A Real-time Transport Protocol (RTP) Header Extension for Client-to-Mixer Audio Level Indication
RFC 6464
Yes
No Objection
Note: This ballot was opened for revision 06 and is now closed.
(Gonzalo Camarillo; former steering group member) Yes
(Adrian Farrel; former steering group member) No Objection
I think Stewart's security point is valid, although I am not quite sure how this differs from simply raising your voice.
(Dan Romascanu; former steering group member) No Objection
(Jari Arkko; former steering group member) No Objection
(Pete Resnick; former steering group member) No Objection
(Peter Saint-Andre; former steering group member) No Objection
(Ralph Droms; former steering group member) No Objection
(Robert Sparks; former steering group member) (was Discuss) No Objection
The Security Considerations section sketches a scenario where an attacker sends high level indications, but encoded audio that is actually silent to suppress other participant's audio. A more likely attack is one that sends high level indications just to seize any speaker-selection algorithm used by a conference system.
(Ron Bonica; former steering group member) No Objection
(Russ Housley; former steering group member) No Objection
(Sean Turner; former steering group member) No Objection
I noted the same things Stephen did.
(Stephen Farrell; former steering group member) No Objection
(1) If vad can expose encrypted vbr, then why don't the security considerations here say "if encrypting vbr and doing vad then you MUST use apply commensurate protection to both"? I don't get the logic in the current section 6 where it says "if encrypting vbr and doing vad then you SHOULD use some additional mechanism" - what's the exceptional case that justifies the SHOULD there and why would you ever do something appreciably weaker or stronger? (2) Is the alternative to srtp-encrypted-header-ext to use IPsec or TLS or what? It'd be better to reference those since if you don't then I don't get how srtp-encrypted-header-ext isn't a normative reference? I'd suggest adding a reference to either TLS or IPsec, whichever is more likely to be used.
(Stewart Bryant; former steering group member) No Objection
"A malicious endpoint could choose to set the values in this header
extension falsely, so as to falsely claim that audio or voice is or
is not present.
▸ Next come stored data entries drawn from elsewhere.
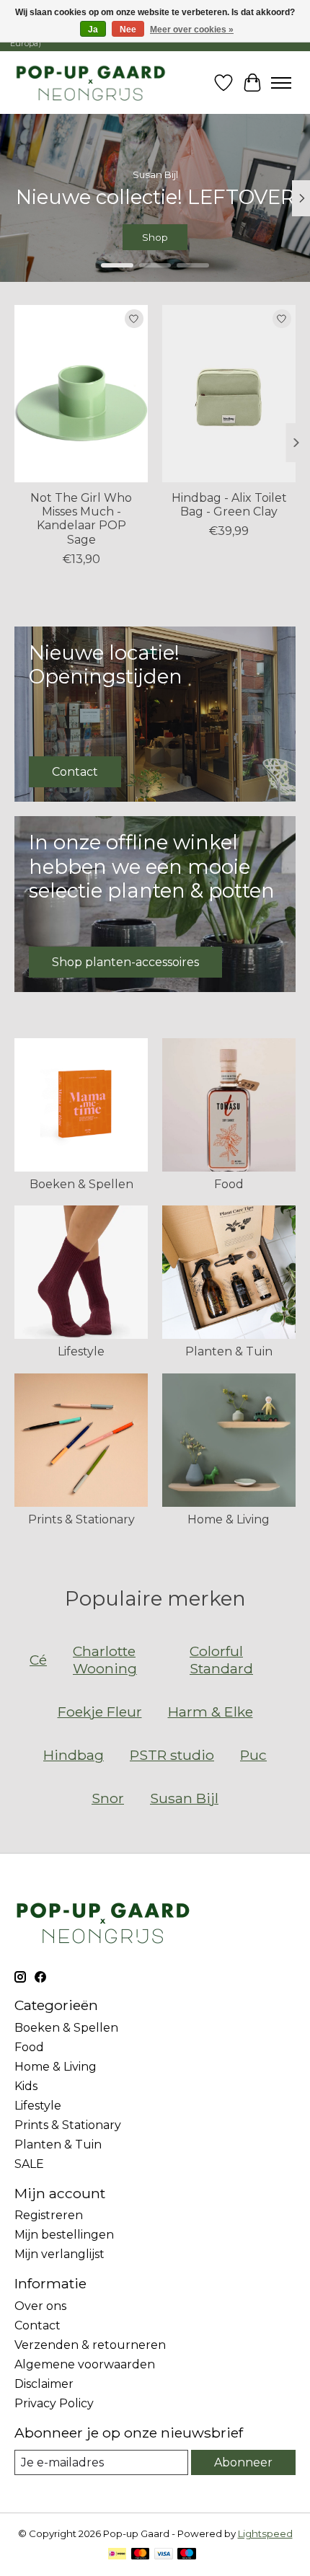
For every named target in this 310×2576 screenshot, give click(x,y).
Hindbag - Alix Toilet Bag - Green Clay (229, 504)
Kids (25, 2086)
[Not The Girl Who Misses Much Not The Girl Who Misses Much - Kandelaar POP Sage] (81, 393)
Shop (156, 238)
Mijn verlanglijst (59, 2254)
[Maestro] (186, 2555)
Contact (37, 2325)
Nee (128, 30)
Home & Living (228, 1519)
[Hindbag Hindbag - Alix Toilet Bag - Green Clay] (229, 393)
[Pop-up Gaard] (90, 83)
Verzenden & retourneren (90, 2345)
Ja (93, 30)
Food (229, 1184)
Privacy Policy (54, 2403)
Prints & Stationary (81, 1519)
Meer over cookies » (192, 30)
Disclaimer (44, 2384)
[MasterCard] (140, 2555)
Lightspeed (265, 2533)
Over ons (40, 2306)
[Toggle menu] (281, 82)
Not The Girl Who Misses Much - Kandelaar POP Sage (81, 518)
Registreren (48, 2215)
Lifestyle (81, 1351)
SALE (29, 2164)
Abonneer (243, 2462)
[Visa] (163, 2555)
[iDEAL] (117, 2555)
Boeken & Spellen (81, 1184)
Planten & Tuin (229, 1351)
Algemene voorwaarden (84, 2364)
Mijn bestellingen (64, 2234)
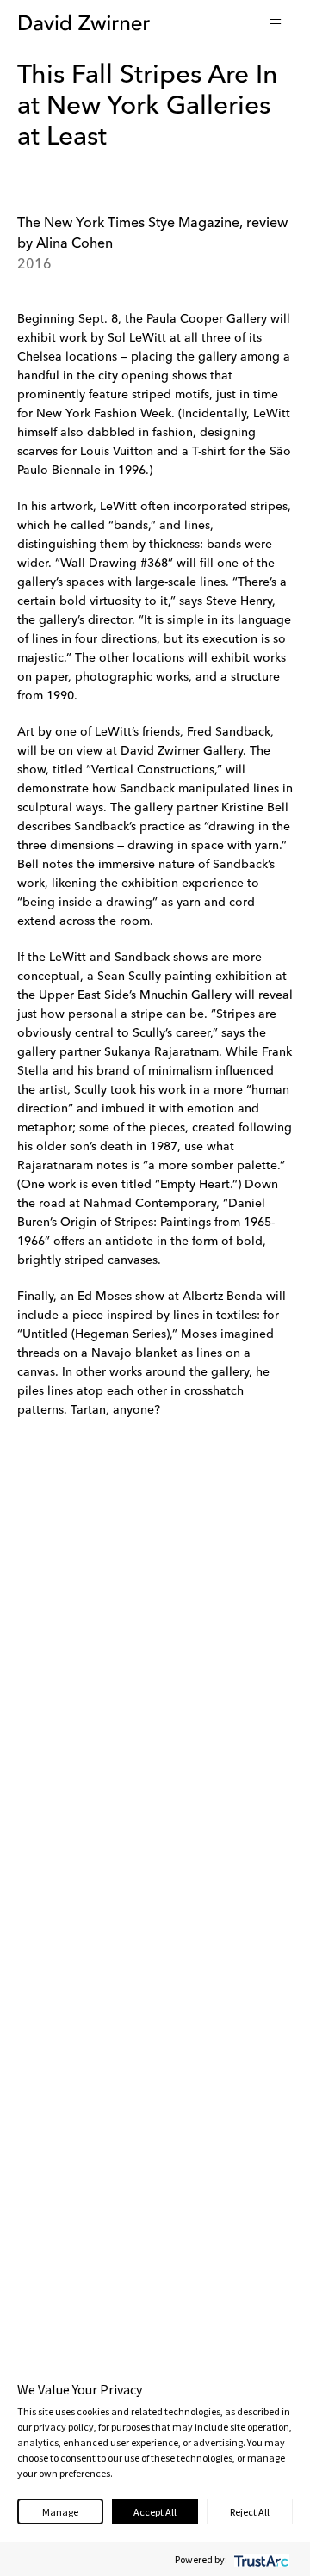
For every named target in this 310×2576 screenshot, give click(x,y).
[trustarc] (259, 2559)
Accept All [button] (155, 2511)
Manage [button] (60, 2511)
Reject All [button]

It is not clear what could be gained by falsely
claiming that audio is not present, but an endpoint falsely claiming
that audio is present could perform a denial-of-service attack on an
audio conference, so as to send silence to suppress other conference
members' audio. "
... you could also dominate the conversation by always claiming that you have strong audio present.
=======
This security consideration from the mixer to client looks like it might be applicable
2. Furthermore, the fact that audio level values would not be
protected even in an SRTP session might be of concern in some
cases where the activity of a particular participant in a
conference is confidential. Also, as discussed in
[I-D.perkins-avt-srtp-vbr-audio], an attacker might be able to
infer information about the conversation, possibly with phoneme-
level resolution.
(Wesley Eddy; former steering group member) No Objection